Moreover, his breach of contract claim clearly fails on the merits as well. He admits that he had no written contract. (Douglas Dep. at 205; see also Defs.' Ex. 10: Plaintiff's Response to Rule 34 Document Request, ¶ 5 ("plaintiff had no `contract of employment' with any defendant").) He failed to respond to defendants' Rule 56.1 Statement's claim that he had no written or oral contract. (Defs.' 56.1 Stmt. ¶ 29.) S.D.N Y Local Rule 56.1(c) clearly states that: "All material facts set forth in the statement required to be served by the moving party will be deemed to be admitted unless controverted by the statement required to be served by the opposing party." See also cases cited at page 2 n. 1 above. Thus, since Douglas had no written or oral contract, he was an employee at will, and can have no breach of contract claim under New York law. See, e.g., Sherman v. HarperCollins Publishers, Inc., 98 Civ. 2809, 1998 WL 437158 at *3-4 (S.D.N.Y. July 31, 1998) (citing cases).
For the reasons set forth above, I recommend that the Court grant defendants' summary judgment motion.
FILING OF OBJECTIONS TO THIS REPORT AND RECOMMENDATION
Pursuant to 28 U.S.C. § 636(b)(1) and Rule 72(b) of the Federal Rules of Civil Procedure, the parties shall have ten (10) days from receipt of this Report to file written objections. See also Fed.R.Civ.P. 6. Such objections (and any responses to objections) shall be filed with the Clerk of the Court, with courtesy copies delivered to the chambers of the Honorable Sidney H. Stein, 500 Pearl Street, Room 1010, and to the chambers of the undersigned, 500 Pearl Street, Room 1370. Any requests for an extension of time for filing objections must be directed to Judge Stein. Failure to file objections will result in a waiver of those objections for purposes of appeal. Thomas v. Arn, 474 U.S. 140, 106 S.Ct. 466, 88 L.Ed.2d 435 (1985); IUE AFL-CIO Pension Fund v.
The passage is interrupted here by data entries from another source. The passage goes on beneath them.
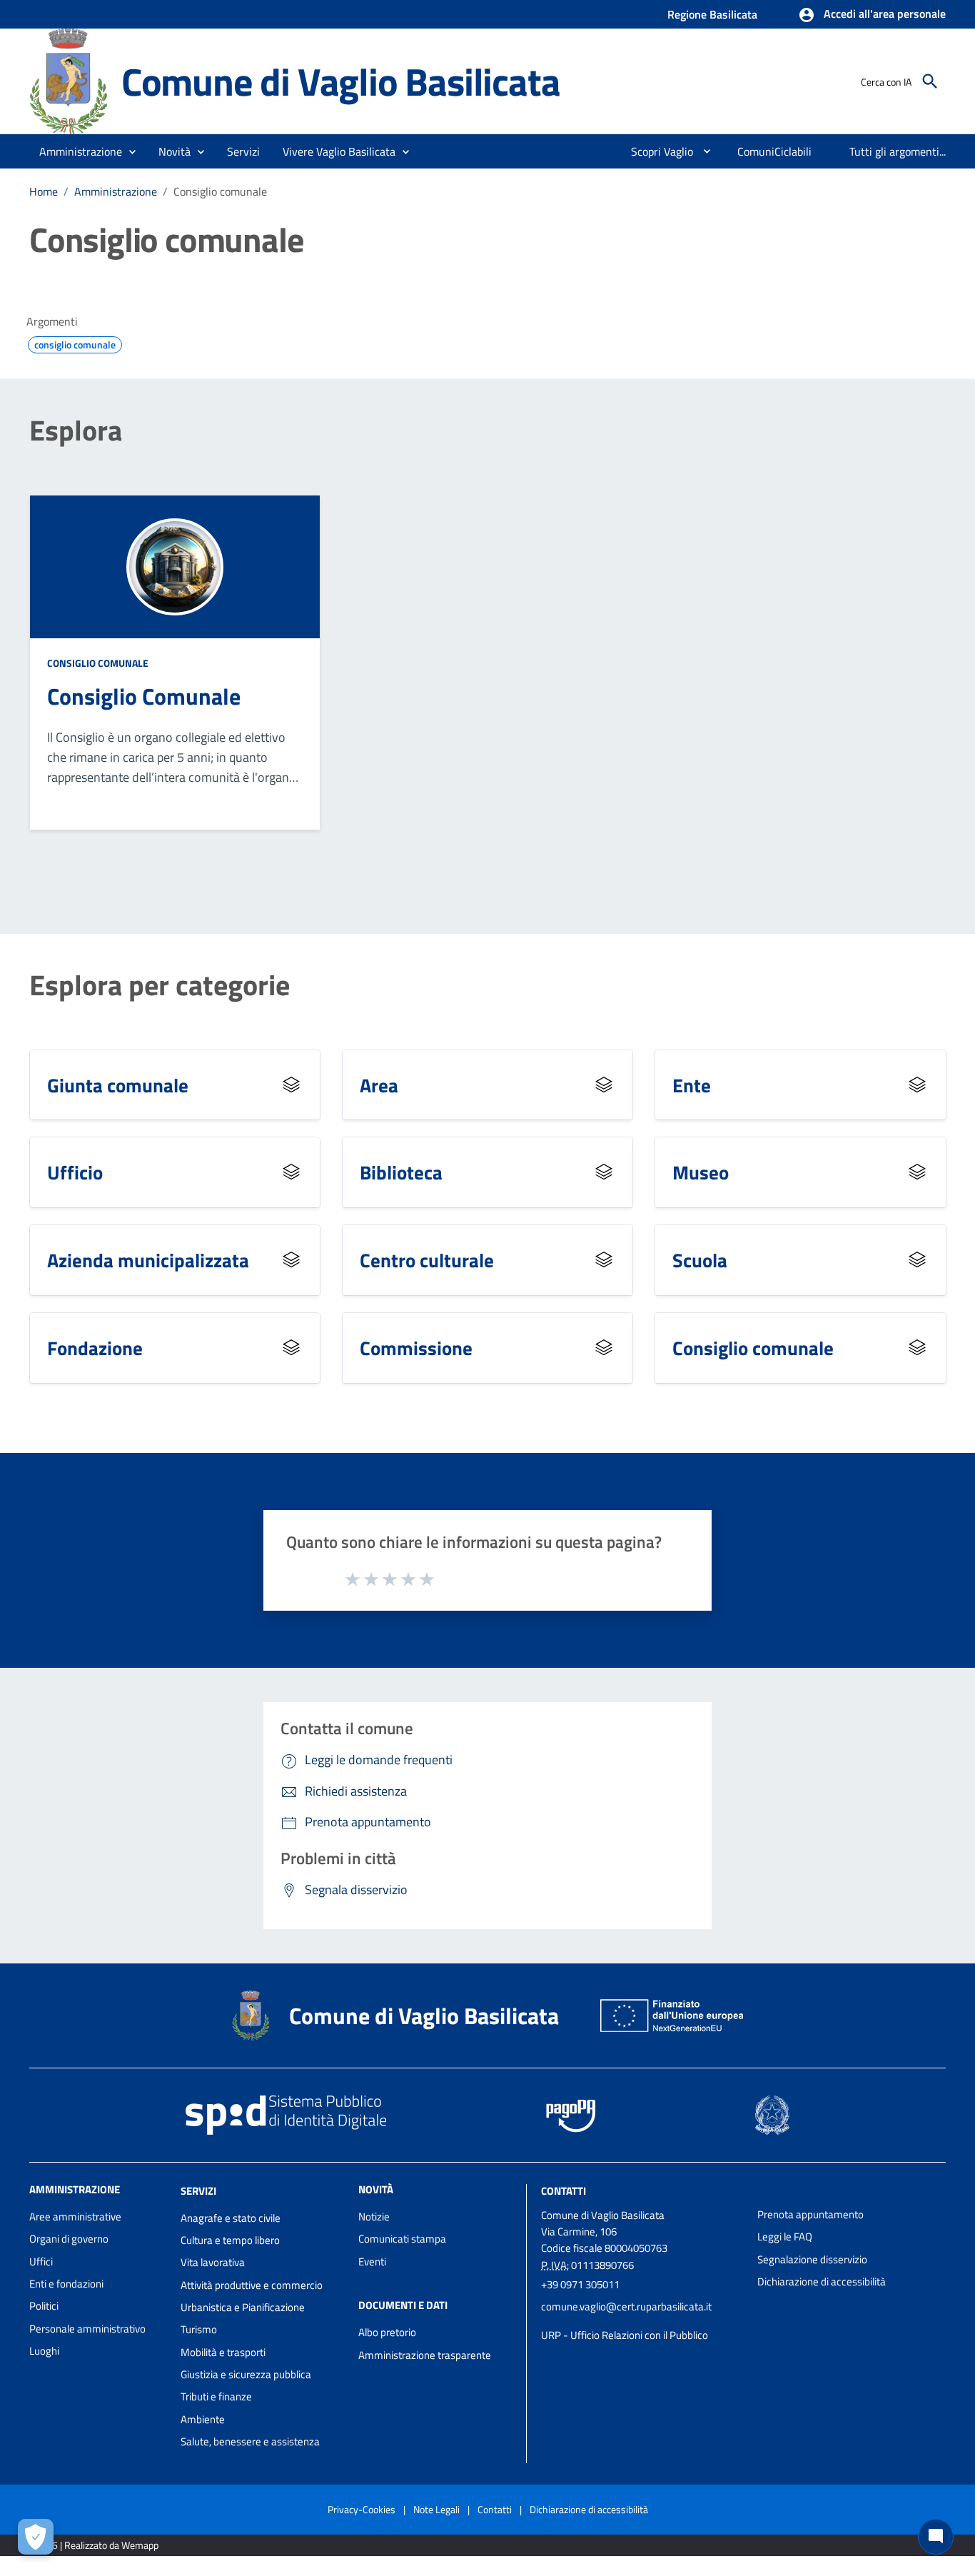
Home (43, 191)
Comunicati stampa (402, 2238)
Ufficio (75, 1172)
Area (379, 1085)
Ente (691, 1085)
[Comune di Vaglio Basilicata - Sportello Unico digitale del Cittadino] (68, 80)
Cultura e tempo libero (230, 2240)
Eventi (372, 2261)
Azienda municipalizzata (148, 1259)
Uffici (41, 2261)
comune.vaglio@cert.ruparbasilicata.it (626, 2306)
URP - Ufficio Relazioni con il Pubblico (624, 2335)
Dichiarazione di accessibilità (821, 2281)
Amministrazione (115, 191)
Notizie (374, 2216)
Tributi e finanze (216, 2396)
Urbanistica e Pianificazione (243, 2307)
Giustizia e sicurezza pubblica (246, 2374)
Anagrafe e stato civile (231, 2218)
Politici (44, 2306)
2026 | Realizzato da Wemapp (96, 2544)
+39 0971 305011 (580, 2284)
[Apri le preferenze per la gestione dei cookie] (36, 2537)
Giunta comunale (117, 1085)
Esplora (75, 430)
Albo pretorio (387, 2332)
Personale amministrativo (87, 2328)
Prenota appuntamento (810, 2214)
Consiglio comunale (97, 662)
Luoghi (44, 2351)
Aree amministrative (75, 2216)
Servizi (198, 2191)
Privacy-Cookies (361, 2509)
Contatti (563, 2191)
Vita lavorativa (213, 2262)
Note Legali (436, 2509)
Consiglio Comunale (144, 696)
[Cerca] (930, 81)
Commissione (416, 1347)
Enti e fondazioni (66, 2283)
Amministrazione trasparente (424, 2355)
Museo (700, 1172)
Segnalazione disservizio (812, 2259)
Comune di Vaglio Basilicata (340, 81)
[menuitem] (656, 151)
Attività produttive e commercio (252, 2285)
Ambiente (203, 2419)
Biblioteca (401, 1172)
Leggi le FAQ (784, 2236)
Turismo (199, 2329)
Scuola (699, 1259)
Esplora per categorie (159, 985)
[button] (872, 15)
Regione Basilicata (712, 14)
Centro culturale (427, 1259)
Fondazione (95, 1347)
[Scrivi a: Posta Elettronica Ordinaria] (642, 2321)
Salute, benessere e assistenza (250, 2441)
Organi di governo (68, 2238)
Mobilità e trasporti (223, 2352)
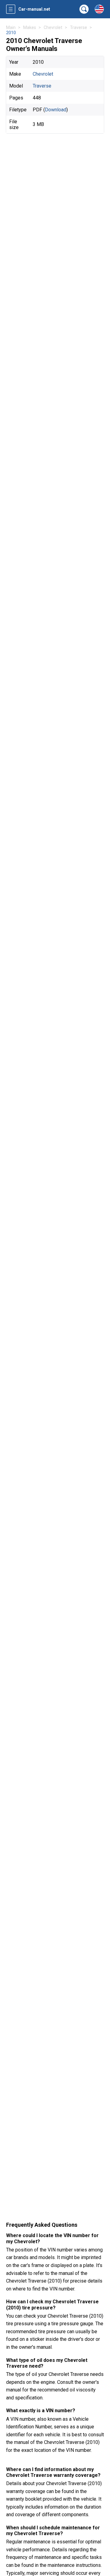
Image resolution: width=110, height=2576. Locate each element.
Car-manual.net (34, 9)
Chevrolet (43, 74)
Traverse (42, 86)
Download (55, 110)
Herrmann, 9 F.3d 1049, 1054 (2d Cir. 1993), cert. denied, 513 U.S. 822, 115 S.Ct. 86, 130 L.Ed.2d 38 (1994); Roldan v. Racette, 984 F.2d 85, 89 (2d Cir. 1993); Frank v. Johnson, 968 F.2d 298, 300 (2d Cir.), cert. denied, 506 U.S. 1038, 113 S.Ct. 825, 121 L.Ed.2d 696 (1992); Small v. Secretary of Health Human Servs., 892 F.2d 15, 16 (2d Cir. 1989); Wesolek v. Canadair Ltd., 838 F.2d 55, 57-59 (2d Cir. 1988); McCarthy v. Manson, 714 F.2d 234, 237-38 (2d Cir. 1983); 28 U.S.C. § 636(b)(1); Fed.R.Civ.P. 72, 6(a), 6(e).